* _EXERCISE GOAL_: In the text on Dutch sickness insurance cases, which disease was Mrs Geraets, née Smits, suffering from?

* _SELECTED EXCERPT_:
════════════════

Overriding reasons for maintaining the financial balance of the compulsory sickness insurance scheme of the Netherlands, which provides only benefits in kind, justify restrictions on the freedom to provide hospital care within the Union. In any event, the Advocate General, Mr Ruiz-Jarabo, considers that medical care, provided as a benefit in kind, does not constitute a service and therefore is not subject to the Treaty
Mrs Geraets, née Smits, of Dutch nationality, was suffering from Parkinson's disease and was cared for, without obtaining prior authorisation from her Dutch sickness insurance fund, in a specialised German clinic. Her application for reimbursement of the costs incurred was rejected on the ground that satisfactory and adequate care for that illness was available in the Netherlands and that the treatment given in Germany did not afford any additional advantage.
Mr Peerbooms, of Dutch nationality, fell into a coma following a road traffic accident. He received special intensive therapy in an Austrian clinic, which improved his condition. Mr Peerbooms did not meet the conditions for admission to two establishments in the Netherlands which offered treatment on an experimental basis using the same medical technique (such treatment being available in the Netherlands only to persons aged under 25). Mr Peerbooms's sickness insurance fund in the Netherlands also refused to reimburse to Mr Peerbooms the costs incurred by him since, according to the authority to which the request was made, the treatment given to the patient whilst in a coma in Austria was no more beneficial than the care offered in the Netherlands.
The social security legislation in the Netherlands provides that patients may not receive medical care either in the Netherlands or abroad provided by establishments not having an agreement with the sickness insurance fund until prior authorisation has been obtained.

════════════════

* _SUPPLIED INFORMATION_:

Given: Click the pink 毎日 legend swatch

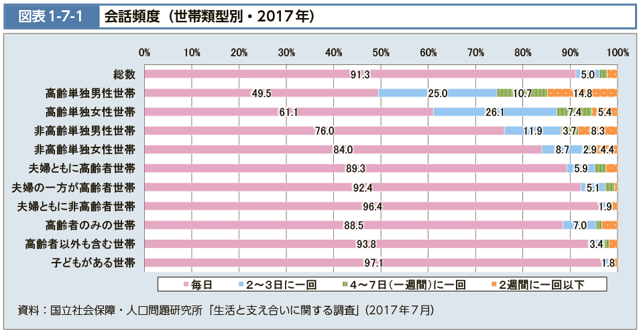Looking at the screenshot, I should tap(186, 285).
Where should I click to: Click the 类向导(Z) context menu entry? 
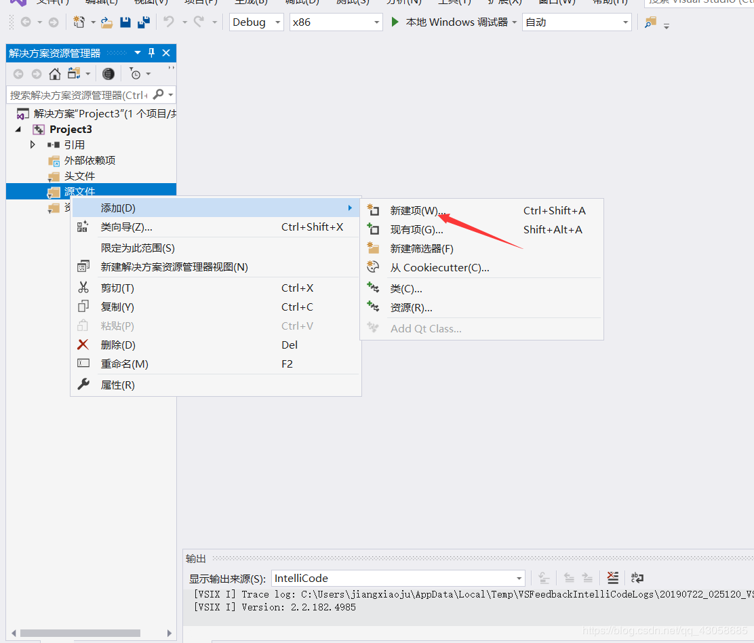point(126,227)
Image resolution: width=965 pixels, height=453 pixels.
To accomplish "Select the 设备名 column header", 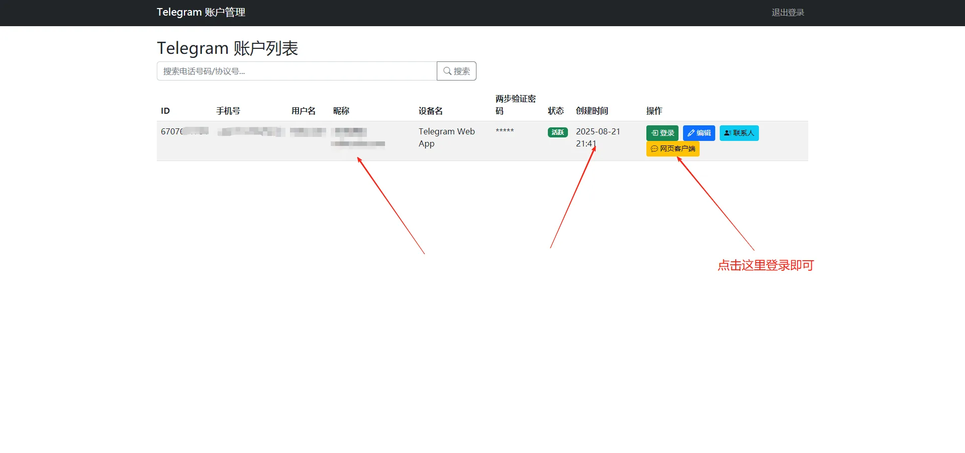I will (x=431, y=111).
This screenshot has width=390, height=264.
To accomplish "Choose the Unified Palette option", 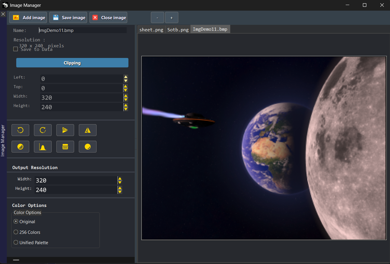I will pos(16,242).
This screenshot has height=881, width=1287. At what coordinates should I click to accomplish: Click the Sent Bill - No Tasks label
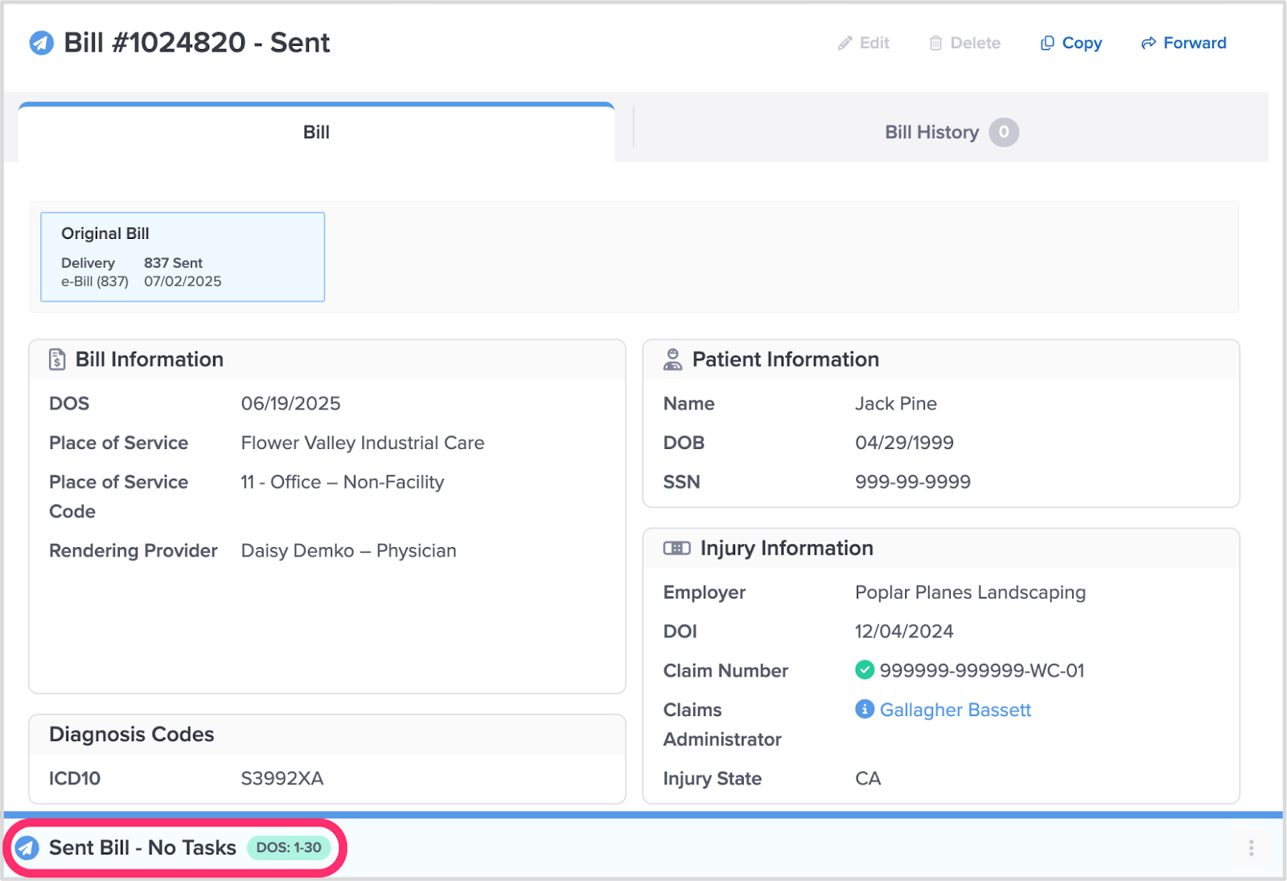(142, 847)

════════════════

* _RESPONSE BELOW_: Parkinson's disease.